2nd Vision was a British jazz-rock band notable for including guitarist John Etheridge and violinist Ric Sanders, both former members of Soft Machine. It released the album First Steps, which has been re-released on Blueprint Records (Voiceprint Group) in 2006.

The roots of 2nd Vision were sown in 1977 when Sanders invited keyboard player Dave Bristow and drummer Mickey Barker, both of whom he had already played with in his Birmingham days, to form an improvising unit named Surrounding Silence, which debuted at the Riverside Jazz Festival in August 1977.

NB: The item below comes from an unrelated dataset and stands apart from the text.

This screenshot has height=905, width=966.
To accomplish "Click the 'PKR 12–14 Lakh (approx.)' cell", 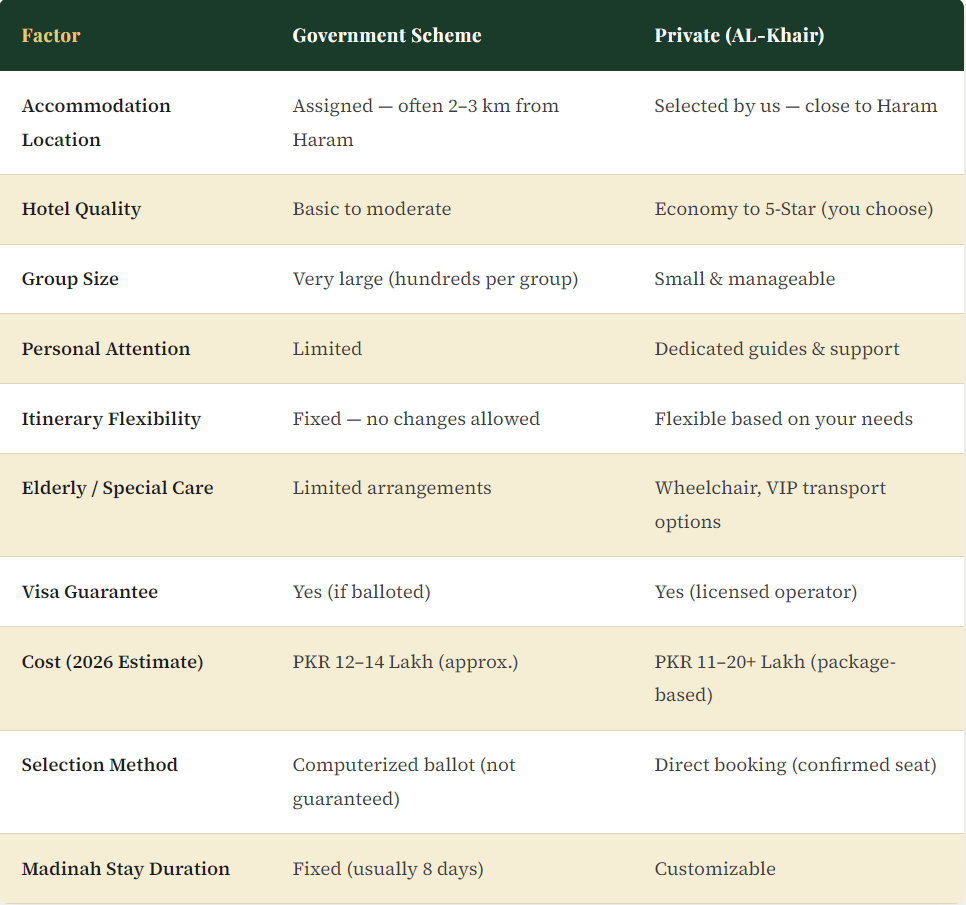I will click(405, 662).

After Etheridge and ex-Gryphon bassist Jonathan Davie joined them, the band, renamed 20/20 Vision, played a well-received gig at the Alexandra Palace in May 1979. The band were offered a management deal by Jo Lustig, who had already represented the likes of Richard Thompson, Pentangle and the Chieftains, and signed with Chrysalis, recording their debut LP in the autumn of 1979, with John Cameron producing. The material was composed by either Sanders or Bristow, with Etheridge contributing one piece, a new version of his Soft Machine solo acoustic guitar piece "Etika".

"It was a jazz-rock group, in the mould of Weather Report, Mahavishnu, that kind of things", Etheridge remembered. "The one album we made was a very good record. It sounds dated now of course, because it was done using the Yamaha CS-80... But of all the records that I've made, it's the one that the most trouble was taken over making. I was very pleased with the guitar on it, we took a lot of time to do it. I was quite happy with that... But this was in the late 70's, so it was all punk and new-wave...".

The album was launched with a four-night residency at London's Riverside Studios in Hammersmith on 7–10 May 1980, with a different guest (Richard Thompson, Gordon Giltrap, Jethro Tull's David Palmer, June Tabor) joining the band each night. Unfortunately, all the British music papers went on strike for several weeks, so there was almost no coverage of the event, and the album failed to sell.

There was an attempt to continue the band with a revised line-up, including bassist Fred Thelonious Baker and drummer Nick Twyman (his predecessor Barker would go on to join heavy-metal band Magnum in 1985), which toured the UK extensively as the John Etheridge/Ric Sanders Group in May 1981, but this was to be its swansong.